Notwithstanding, therefore, the doubts I have expressed, as to the

essentiality of trial by jury in civil cases to liberty, I admit that

it is in most cases, under proper regulations, an excellent method of

determining questions of property; and that on this account alone it

would be entitled to a constitutional provision in its favor if it were

possible to fix the limits within which it ought to be comprehended.

There is, however, in all cases, great difficulty in this; and men not

blinded by enthusiasm must be sensible that in a federal government,

which is a composition of societies whose ideas and institutions in

relation to the matter materially vary from each other, that difficulty

must be not a little augmented. For my own part, at every new view I

take of the subject, I become more convinced of the reality of the

obstacles which, we are authoritatively informed, prevented the

insertion of a provision on this head in the plan of the convention.

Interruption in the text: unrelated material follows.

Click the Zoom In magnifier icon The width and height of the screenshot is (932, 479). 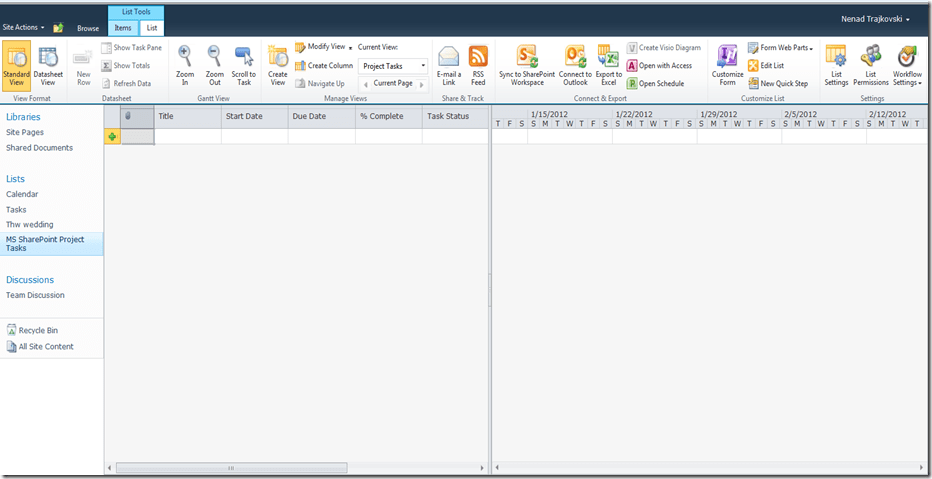coord(185,57)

The great difference between the limits of the jury trial in different

States is not generally understood; and as it must have considerable

influence on the sentence we ought to pass upon the omission complained

of in regard to this point, an explanation of it is necessary. In this

State, our judicial establishments resemble, more nearly than in any

other, those of Great Britain. We have courts of common law, courts of

probates (analogous in certain matters to the spiritual courts in

England), a court of admiralty and a court of chancery. In the courts

of common law only, the trial by jury prevails, and this with some

exceptions. In all the others a single judge presides, and proceeds in

general either according to the course of the canon or civil law,

without the aid of a jury.[1] In New Jersey, there is a court of

chancery which proceeds like ours, but neither courts of admiralty nor

of probates, in the sense in which these last are established with us.

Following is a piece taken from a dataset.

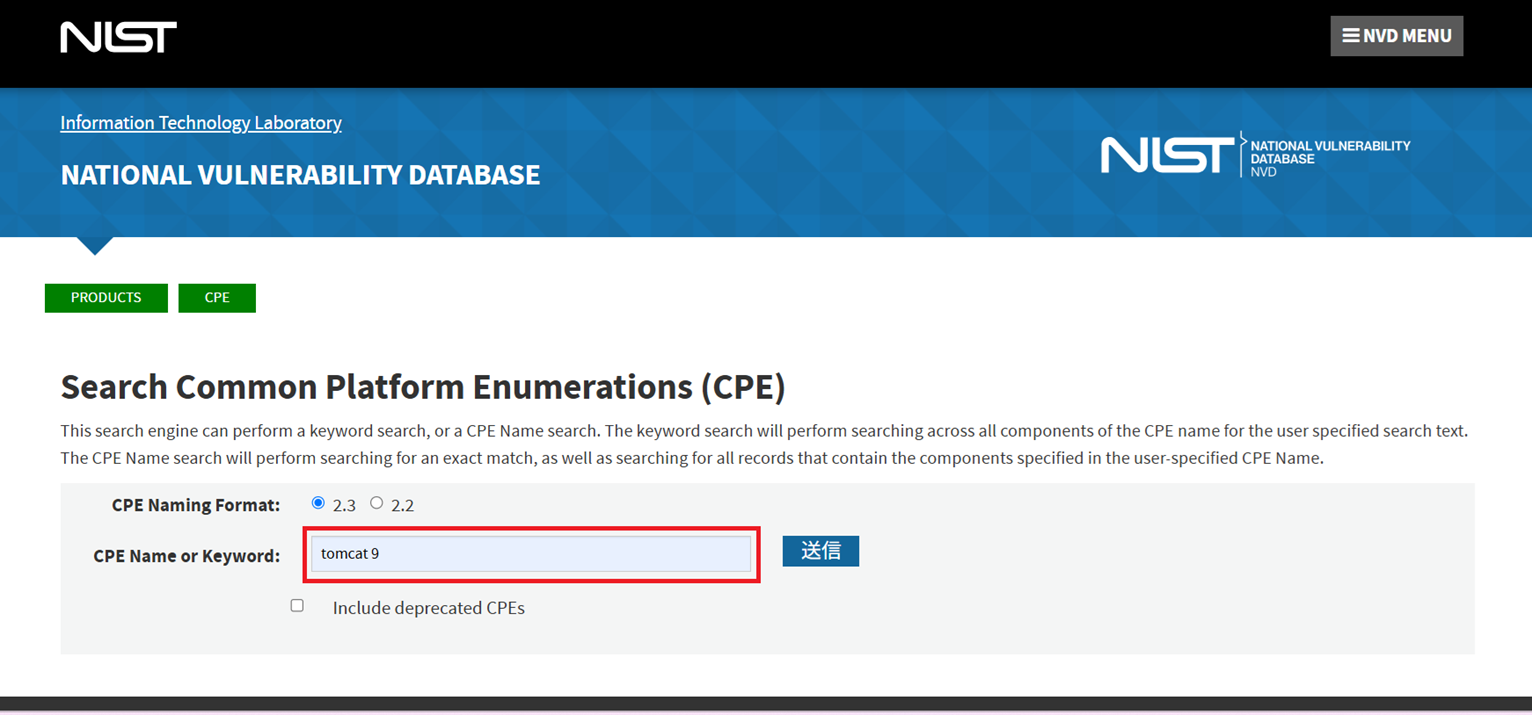Click the Search Common Platform Enumerations heading
Image resolution: width=1532 pixels, height=715 pixels.
(423, 387)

In that State the courts of common law have the cognizance of those

causes which with us are determinable in the courts of admiralty and of

probates, and of course the jury trial is more extensive in New Jersey

than in New York. In Pennsylvania, this is perhaps still more the case,

for there is no court of chancery in that State, and its common-law

courts have equity jurisdiction. It has a court of admiralty, but none

of probates, at least on the plan of ours. Delaware has in these

respects imitated Pennsylvania. Maryland approaches more nearly to New

York, as does also Virginia, except that the latter has a plurality of

chancellors. North Carolina bears most affinity to Pennsylvania; South

Carolina to Virginia. I believe, however, that in some of those States

which have distinct courts of admiralty, the causes depending in them

are triable by juries. In Georgia there are none but common-law courts,

and an appeal of course lies from the verdict of one jury to another,

which is called a special jury, and for which a particular mode of

appointment is marked out. In Connecticut, they have no distinct courts

either of chancery or of admiralty, and their courts of probates have

no jurisdiction of causes. Their common-law courts have admiralty and,

to a certain extent, equity jurisdiction. In cases of importance, their

General Assembly is the only court of chancery. In Connecticut,

therefore, the trial by jury extends in PRACTICE further than in any

other State yet mentioned. Rhode Island is, I believe, in this

particular, pretty much in the situation of Connecticut. Massachusetts

and New Hampshire, in regard to the blending of law, equity, and

admiralty jurisdictions, are in a similar predicament. In the four

Eastern States, the trial by jury not only stands upon a broader

foundation than in the other States, but it is attended with a

peculiarity unknown, in its full extent, to any of them. There is an

appeal OF COURSE from one jury to another, till there have been two

verdicts out of three on one side.



From this sketch it appears that there is a material diversity, as well

in the modification as in the extent of the institution of trial by

jury in civil cases, in the several States; and from this fact these

obvious reflections flow: first, that no general rule could have been

fixed upon by the convention which would have corresponded with the

circumstances of all the States; and secondly, that more or at least as

much might have been hazarded by taking the system of any one State for

a standard, as by omitting a provision altogether and leaving the

matter, as has been done, to legislative regulation.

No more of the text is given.